BRANO DI PARTENZA:
=====

Le universitarie oltre il muro israelo-palestinese

L’aiuto di Caritas sant’Antonio a un collegio femminile a Betlemme consente alle giovani palestinesi di continuare a frequentare l’università. E ha prodotto forme collaterali di bene.
13 Marzo 2020 | di

Un muro divide, esclude, allontana, ma per chi già vive ai margini è una doppia condanna. Lo dimostra la storia di un gruppo di ventuno studentesse universitarie palestinesi, trasferitesi a Betlemme per frequentare i corsi. Per una donna vivere in Palestina è ancora più complicato: il lavoro è un miraggio e il conflitto israelo-palestinese rende difficile ogni progetto e pericoloso ogni spostamento. Il muro che divide i territori palestinesi da quelli israeliani si è messo in mezzo anche alle loro vite. Per raggiungere l’università, dovrebbero sottoporsi ogni giorno ai controlli dei checkpoint e ai pericoli di tragitti militarizzati, ancora più insidiosi per una donna. Tuttavia, le nostre ventuno studentesse ce l’hanno fatta, grazie alla possibilità di soggiornare a poco prezzo in un pensionato femminile. «Ma nel 2007 il pensionato chiuse – racconta suor Severina Anna Loira della congregazione delle Figlie di sant’Anna, responsabile delle studentesse –. Un dramma per le giovani, che vedevano così sfumare l’unica possibilità di riscatto».

Cristiane e musulmane chiedono aiuto alle suore

Le ragazze non si arrendono. Si rivolgono alle Figlie di sant’Anna, anche se molte di loro sono musulmane, e chiedono di soggiornare al convento. «Avevamo un’ala destinata a un centro di spiritualità – ricorda suor Anna – e abbiamo ritenuto che fosse parte del nostro carisma utilizzarla per rispondere subito ai bisogni di queste giovani». Grazie ad aiuti ricevuti, le suore riescono a dividere i locali in stanzette e ad arredarle con mobilio di seconda mano. Non è una reggia, tuttavia non manca da parte delle suore la voglia di aiutare le ragazze. Negli anni, con l’avvicendarsi delle studentesse, le molle fanno capolino dai materassi e il senso di trasandato non aiuta di certo lo studio.
Le suore vorrebbero fare di più, ma il convento è povero. E così la scorsa estate, Isabella Di Conza, superiora provinciale, scrive a Caritas sant’Antonio: «Le nostre possibilità sono limitate, le rette delle ragazze sono insufficienti, alcune di loro hanno bisogno dell’aiuto della Caritas locale per pagarsi gli studi. Promuovere la donna e dare speranza per il futuro sono finalità che ci danno la forza di andare avanti, nonostante le difficoltà. I mezzi sono pochi, ma cerchiamo di offrire il necessario, un ambiente sereno, custodito, familiare. Un supporto per migliorare la casa di accoglienza renderebbe ancora più efficace il nostro aiuto». Ci vorrebbero circa 20 mila euro per cambiare letti e materassi, comprare comodini, sedie e scrivanie, sostituire alcuni degli armadi ormai rotti e acquistare un salottino in cui condividere i momenti di ricreazione. La conferma del sostegno di Caritas sant’Antonio inizia una catena di bene imprevista.

=====

CONSEGNA:
Elenca tutti gli arredi che, secondo l'articolo riportato sopra, si potrebbero sostituire o acquistare con i circa 20 mila euro necessari.

(Voci del dataset)
=====

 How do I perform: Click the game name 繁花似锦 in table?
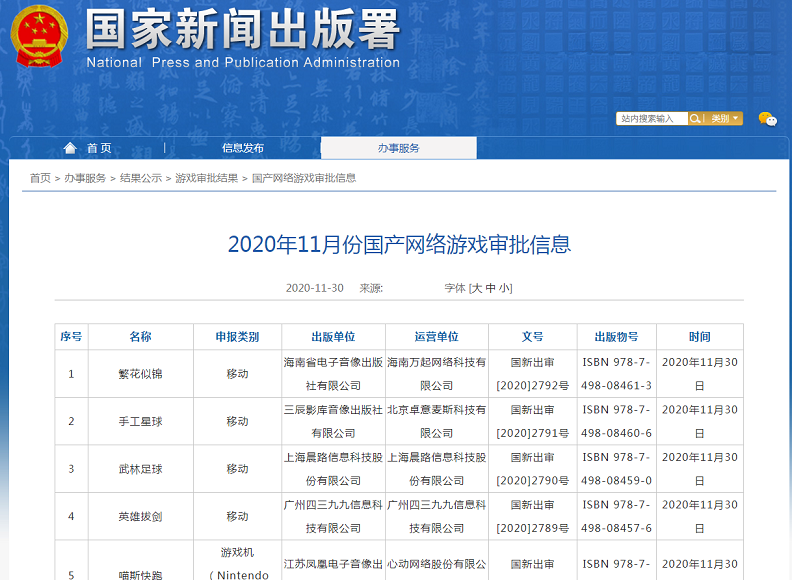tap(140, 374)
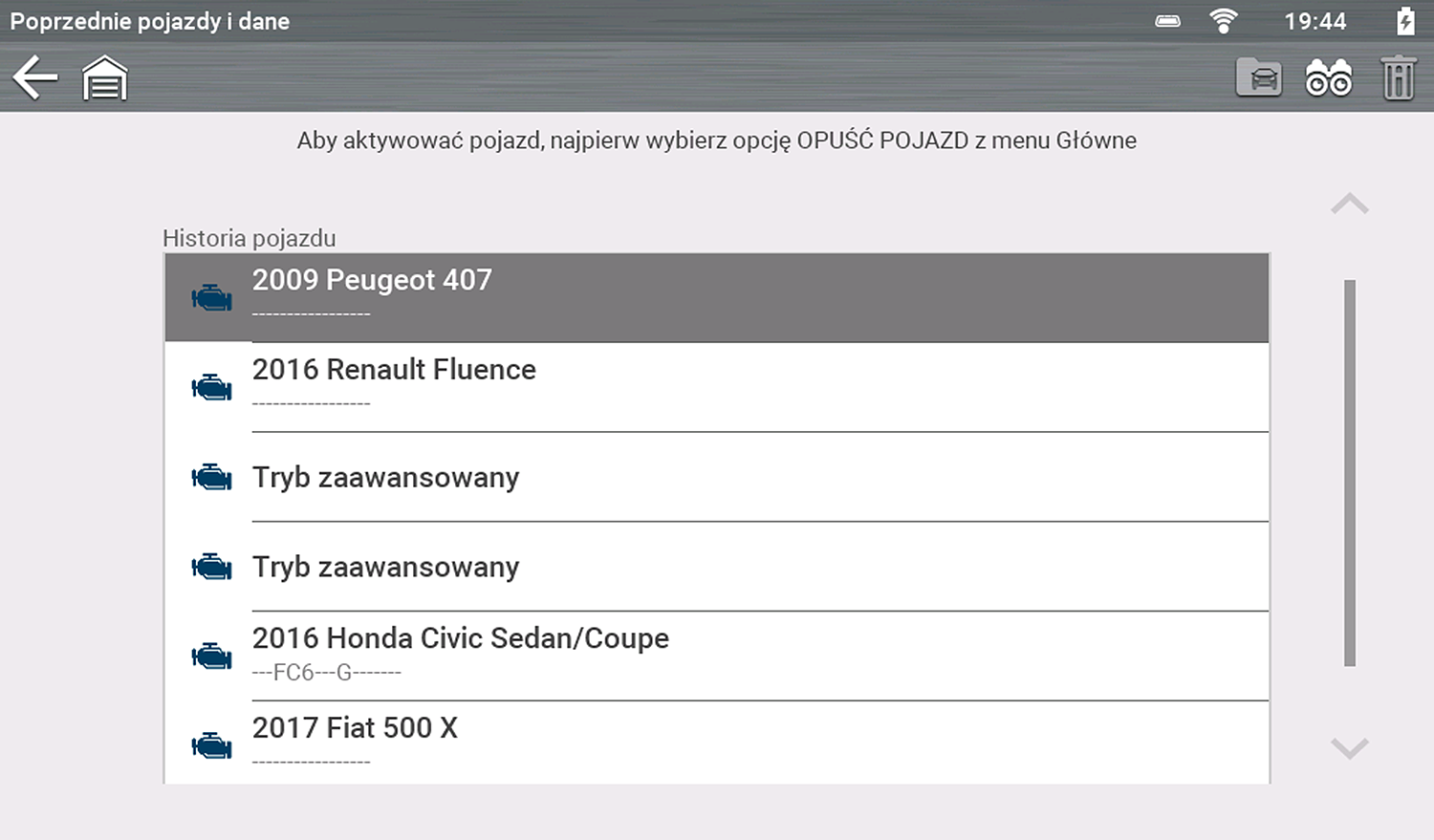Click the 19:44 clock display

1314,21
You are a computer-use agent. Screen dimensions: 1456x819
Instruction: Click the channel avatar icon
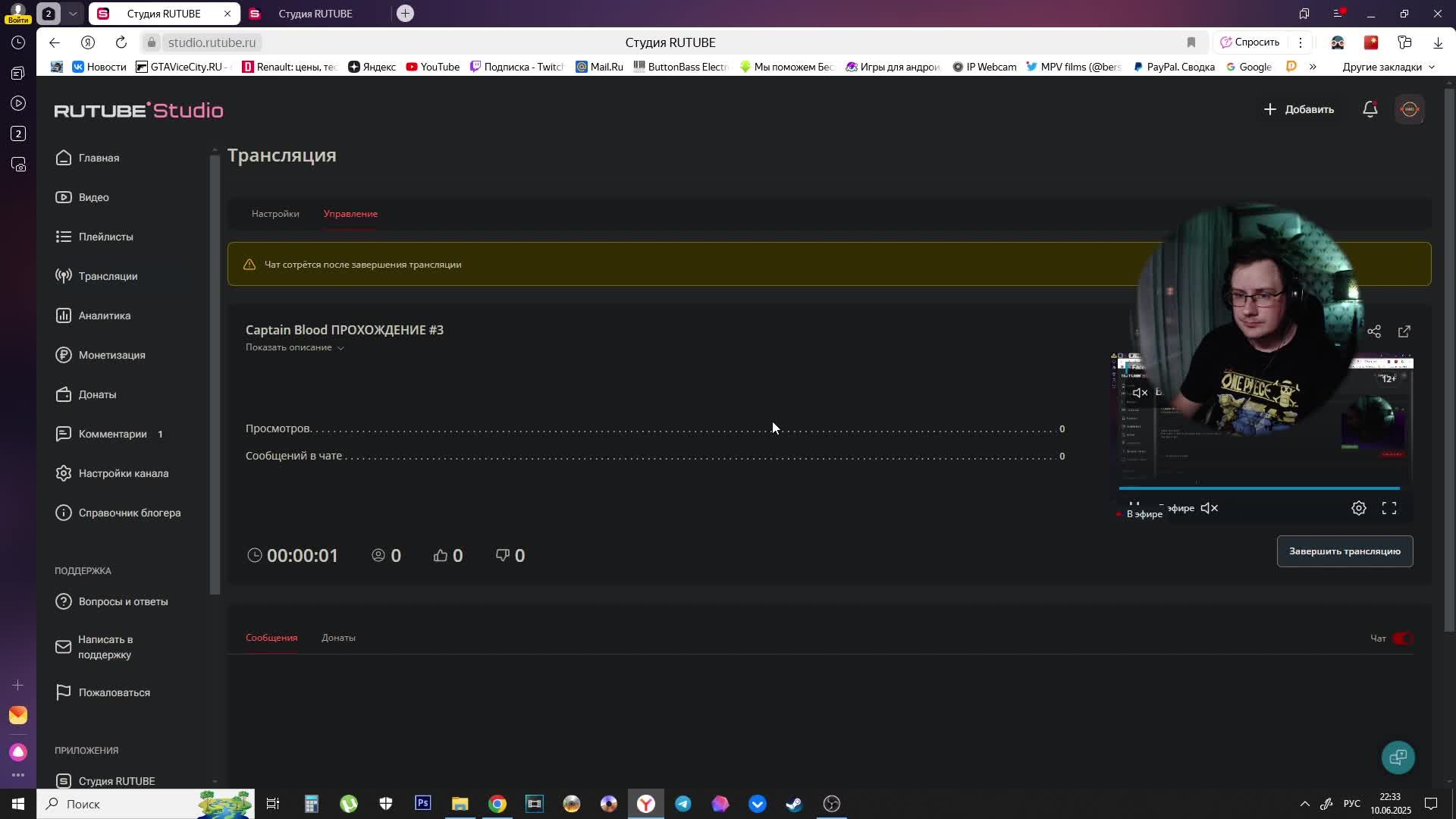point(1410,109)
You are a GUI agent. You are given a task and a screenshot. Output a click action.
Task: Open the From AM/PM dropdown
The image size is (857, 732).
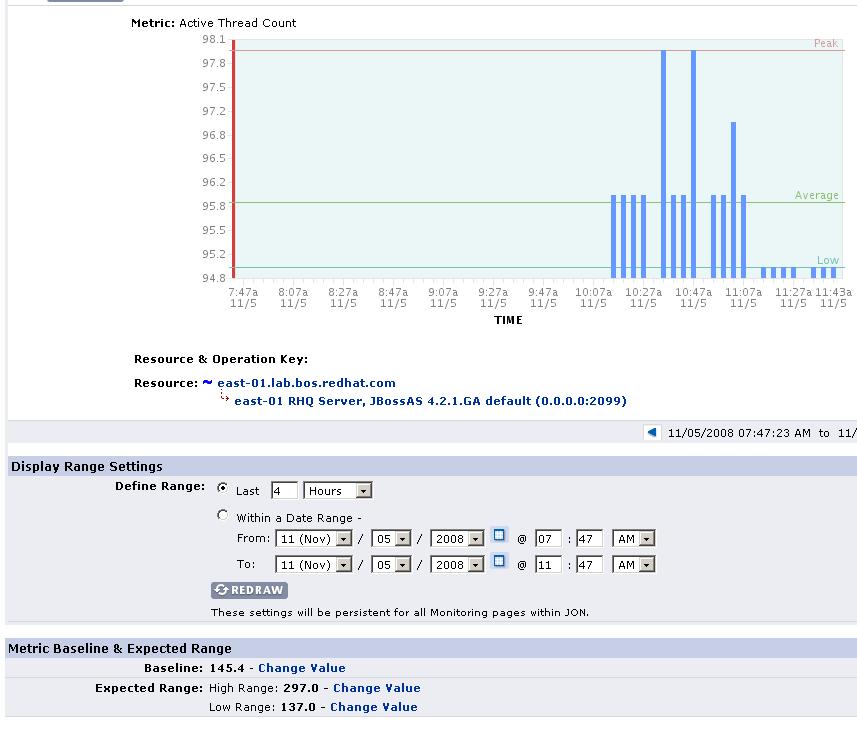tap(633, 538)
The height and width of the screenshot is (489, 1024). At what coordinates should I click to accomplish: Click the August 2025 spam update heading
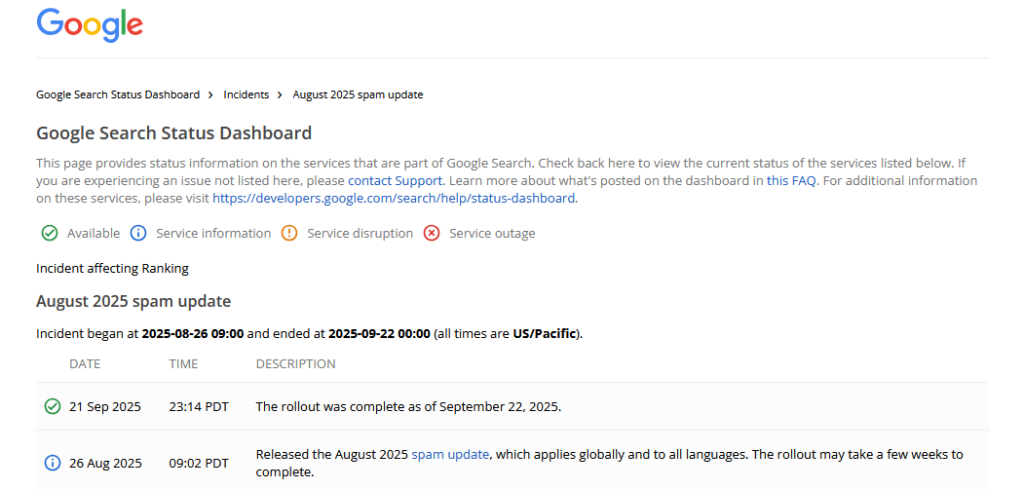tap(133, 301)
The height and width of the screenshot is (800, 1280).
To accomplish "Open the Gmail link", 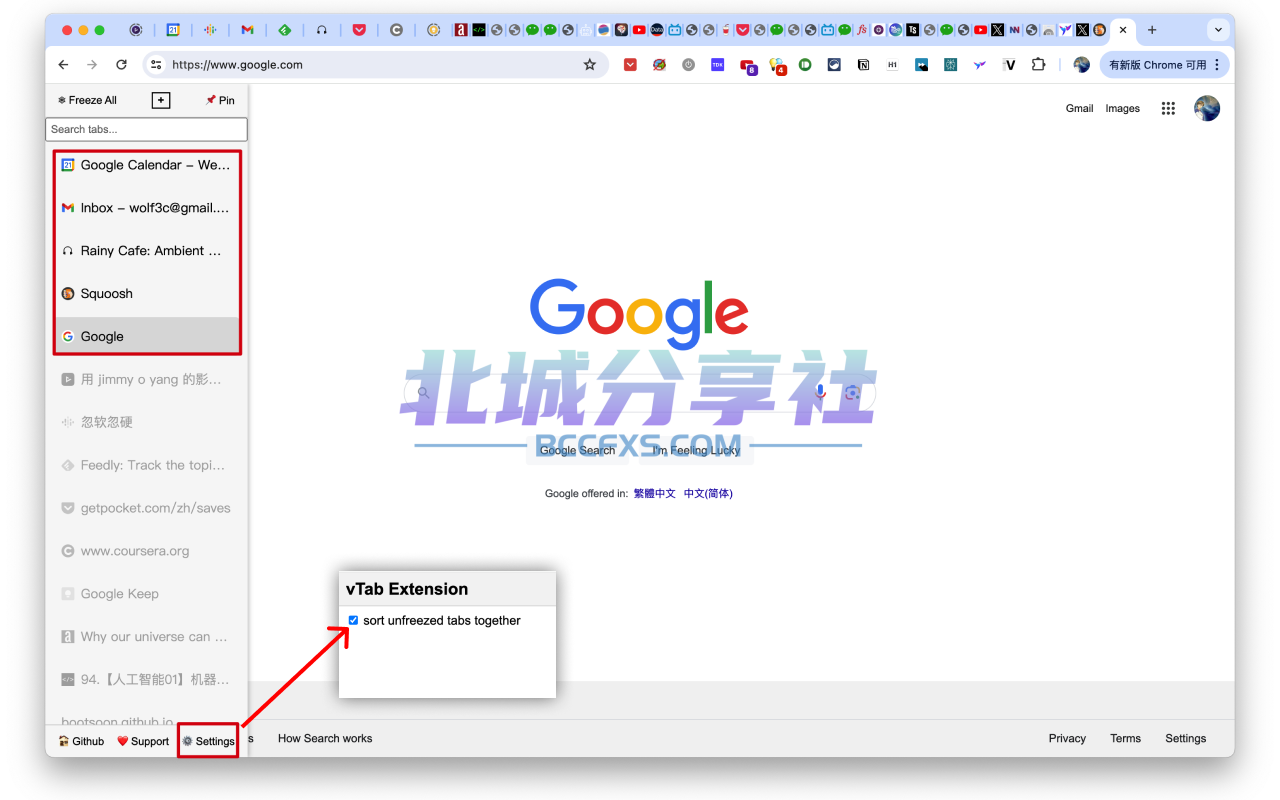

=====

SOLUZIONE DELL'ESERCIZIO:
Letti, materassi, comodini, sedie, scrivanie, armadi, salottino